Since last week I’ve been in a very “flowing” state and it has been difficult to get into a dayjob mode.
The flowing has to do more with my creative work — now both writing and art-making and the feeding needed to fuel both — and the flow has become a little bit like a flood strong enough to reshape a landscape.
From my experience this simply means that I am on a right track, though I’m uncertain as to where it is supposed to lead. Things and events converge to support it. Helpers and aid show up. Signs manifest, both obvious and obscure, yet equally difficult to fully decipher.
Today I had planned to get some sideline dayjob tasks done. But the segregation bins I ordered have arrived and now I can’t wait to set them up. And then I can’t wait to haul out all the other house things for disposal. A very strong urge to clear spaces and to declutter has been pressing hard on me. It feels like I have to keep moving and doing or else I won’t get to the next clue or hit the next save point or level up.

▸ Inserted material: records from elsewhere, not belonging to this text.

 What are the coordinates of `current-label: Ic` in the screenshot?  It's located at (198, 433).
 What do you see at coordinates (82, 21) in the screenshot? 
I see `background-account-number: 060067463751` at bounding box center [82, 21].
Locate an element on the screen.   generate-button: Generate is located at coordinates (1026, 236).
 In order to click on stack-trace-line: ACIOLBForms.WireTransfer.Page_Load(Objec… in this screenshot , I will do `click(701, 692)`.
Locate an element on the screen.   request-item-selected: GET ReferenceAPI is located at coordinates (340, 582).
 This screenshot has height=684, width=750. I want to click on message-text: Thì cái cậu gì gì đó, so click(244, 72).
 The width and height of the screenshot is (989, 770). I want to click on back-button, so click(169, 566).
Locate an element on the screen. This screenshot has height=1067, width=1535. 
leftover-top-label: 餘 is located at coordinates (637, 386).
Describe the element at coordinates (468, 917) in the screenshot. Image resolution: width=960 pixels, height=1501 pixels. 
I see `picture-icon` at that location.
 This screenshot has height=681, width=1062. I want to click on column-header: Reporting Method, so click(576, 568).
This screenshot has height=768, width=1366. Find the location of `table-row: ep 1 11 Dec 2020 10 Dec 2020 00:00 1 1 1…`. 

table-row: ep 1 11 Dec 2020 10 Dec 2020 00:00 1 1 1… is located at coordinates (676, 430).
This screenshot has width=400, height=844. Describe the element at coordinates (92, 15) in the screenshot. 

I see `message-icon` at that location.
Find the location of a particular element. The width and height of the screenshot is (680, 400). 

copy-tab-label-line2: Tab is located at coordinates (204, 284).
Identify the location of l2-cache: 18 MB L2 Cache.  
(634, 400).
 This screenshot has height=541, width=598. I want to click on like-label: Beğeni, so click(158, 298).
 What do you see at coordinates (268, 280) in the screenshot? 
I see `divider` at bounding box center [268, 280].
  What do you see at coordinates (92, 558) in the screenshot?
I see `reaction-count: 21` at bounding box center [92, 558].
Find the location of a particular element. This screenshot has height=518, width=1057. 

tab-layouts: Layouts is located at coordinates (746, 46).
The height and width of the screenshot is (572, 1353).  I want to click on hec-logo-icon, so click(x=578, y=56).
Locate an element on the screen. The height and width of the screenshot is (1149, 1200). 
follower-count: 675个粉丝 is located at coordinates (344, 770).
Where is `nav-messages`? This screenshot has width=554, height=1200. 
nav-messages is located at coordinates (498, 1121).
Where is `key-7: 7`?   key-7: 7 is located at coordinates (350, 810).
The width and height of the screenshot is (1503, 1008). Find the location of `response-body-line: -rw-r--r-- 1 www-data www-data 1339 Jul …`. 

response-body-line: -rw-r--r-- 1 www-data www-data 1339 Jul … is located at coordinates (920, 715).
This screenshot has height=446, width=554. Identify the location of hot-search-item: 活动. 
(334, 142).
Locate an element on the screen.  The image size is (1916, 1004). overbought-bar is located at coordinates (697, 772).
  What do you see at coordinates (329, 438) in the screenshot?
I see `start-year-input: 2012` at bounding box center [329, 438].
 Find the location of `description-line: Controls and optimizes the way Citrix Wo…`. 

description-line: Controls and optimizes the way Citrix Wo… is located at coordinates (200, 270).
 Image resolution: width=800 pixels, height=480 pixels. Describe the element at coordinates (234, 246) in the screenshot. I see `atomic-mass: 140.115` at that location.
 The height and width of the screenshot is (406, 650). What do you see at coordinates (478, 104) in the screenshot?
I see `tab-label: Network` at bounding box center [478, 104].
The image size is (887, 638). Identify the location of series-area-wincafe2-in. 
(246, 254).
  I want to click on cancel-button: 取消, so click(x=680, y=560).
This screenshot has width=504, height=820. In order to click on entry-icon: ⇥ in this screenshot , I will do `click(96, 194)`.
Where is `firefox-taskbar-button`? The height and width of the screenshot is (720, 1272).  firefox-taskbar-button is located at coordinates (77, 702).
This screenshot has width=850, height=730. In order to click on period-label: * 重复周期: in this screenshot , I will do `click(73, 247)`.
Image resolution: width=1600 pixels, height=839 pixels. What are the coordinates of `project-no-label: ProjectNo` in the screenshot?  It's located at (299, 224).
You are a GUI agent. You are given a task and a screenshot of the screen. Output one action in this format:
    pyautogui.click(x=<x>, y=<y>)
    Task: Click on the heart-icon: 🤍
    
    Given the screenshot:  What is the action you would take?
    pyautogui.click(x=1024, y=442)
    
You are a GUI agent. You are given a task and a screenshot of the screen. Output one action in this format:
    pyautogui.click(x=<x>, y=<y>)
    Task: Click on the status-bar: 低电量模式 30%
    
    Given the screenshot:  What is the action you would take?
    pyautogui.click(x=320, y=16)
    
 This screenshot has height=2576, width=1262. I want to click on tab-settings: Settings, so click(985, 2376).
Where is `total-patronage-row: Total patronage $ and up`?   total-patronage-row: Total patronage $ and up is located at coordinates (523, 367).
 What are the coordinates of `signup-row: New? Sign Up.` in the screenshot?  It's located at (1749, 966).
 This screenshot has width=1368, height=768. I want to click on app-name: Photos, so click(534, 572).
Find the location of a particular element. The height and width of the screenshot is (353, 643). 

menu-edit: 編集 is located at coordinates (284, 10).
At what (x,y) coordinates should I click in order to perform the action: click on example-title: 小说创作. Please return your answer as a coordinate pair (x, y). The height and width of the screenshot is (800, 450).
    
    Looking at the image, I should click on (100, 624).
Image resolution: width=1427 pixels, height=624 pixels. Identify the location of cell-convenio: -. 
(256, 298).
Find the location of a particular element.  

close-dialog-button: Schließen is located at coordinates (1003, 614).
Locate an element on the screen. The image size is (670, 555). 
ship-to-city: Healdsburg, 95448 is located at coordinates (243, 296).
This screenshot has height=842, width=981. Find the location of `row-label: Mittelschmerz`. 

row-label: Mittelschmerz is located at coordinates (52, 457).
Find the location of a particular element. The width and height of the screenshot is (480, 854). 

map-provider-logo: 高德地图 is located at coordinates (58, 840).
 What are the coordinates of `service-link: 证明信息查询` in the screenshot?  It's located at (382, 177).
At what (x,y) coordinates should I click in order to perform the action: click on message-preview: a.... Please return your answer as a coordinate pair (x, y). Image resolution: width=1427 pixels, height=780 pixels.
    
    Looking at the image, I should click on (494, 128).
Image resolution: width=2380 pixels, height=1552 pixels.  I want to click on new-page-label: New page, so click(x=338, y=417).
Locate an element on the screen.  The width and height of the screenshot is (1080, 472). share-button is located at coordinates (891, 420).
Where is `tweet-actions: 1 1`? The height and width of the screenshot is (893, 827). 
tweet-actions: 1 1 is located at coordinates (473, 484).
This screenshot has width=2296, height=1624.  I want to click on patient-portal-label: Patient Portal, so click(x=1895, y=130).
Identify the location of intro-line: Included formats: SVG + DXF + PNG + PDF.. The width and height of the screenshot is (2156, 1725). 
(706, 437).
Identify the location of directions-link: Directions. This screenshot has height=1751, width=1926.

I can feel a tugging from the core of myself. A hidden unarticulated certainty. You need to do this now. This is what you need to do. And when I do follow it I can feel tiny things falling into their tiny places. Nothing significant. But we all know how every bit adds up. How every little step builds up.
Yesterday I somehow made eight new small postcard-size art pieces. Today I want/need to make more, but bigger — cut large sheets into a dozen 8x10 papers. Then move into A4s, then A3s… There is an overflow inside me that needs release, a dam needs to be opened.
Deep inside I know I am spell-casting. What started sometime more than a week ago was a big long-stretch kind of spell-making. Crafting some good luck and fortune, calling out to love, casting protection.
Way back in the 1990s I was a practicing witch but found I could not rigidly subscribe to any one of the “categories” that sprung up during that time. I felt my way through designing my own practice and then I internalised them so that there were no longer any visible “rituals” or costumes or even labels. There have been too many cliches and templates mostly concerned about how things look and seem and not much about how a life is actually lived and how big and small choices manifest the core of belief and faith.
I believe in magic. I think that is the whole point. This has nothing to do with religion, at least for me. But it has everything to do with who and what I am as a person, as a human being. The word itself is so loaded with both serious stuff and crap, pretty much like love, but I believe in both nevertheless and I abide by my own compass regarding them. I find that it is the only way to live so as not to constantly wish to die. Magic and love all tangled up with two other overused and worn-out words: heart and soul.
It’s 10:31AM. My book delivery also arrived today. Tuesday wants to be claimed for the heart-stuff like Monday. We’ll see.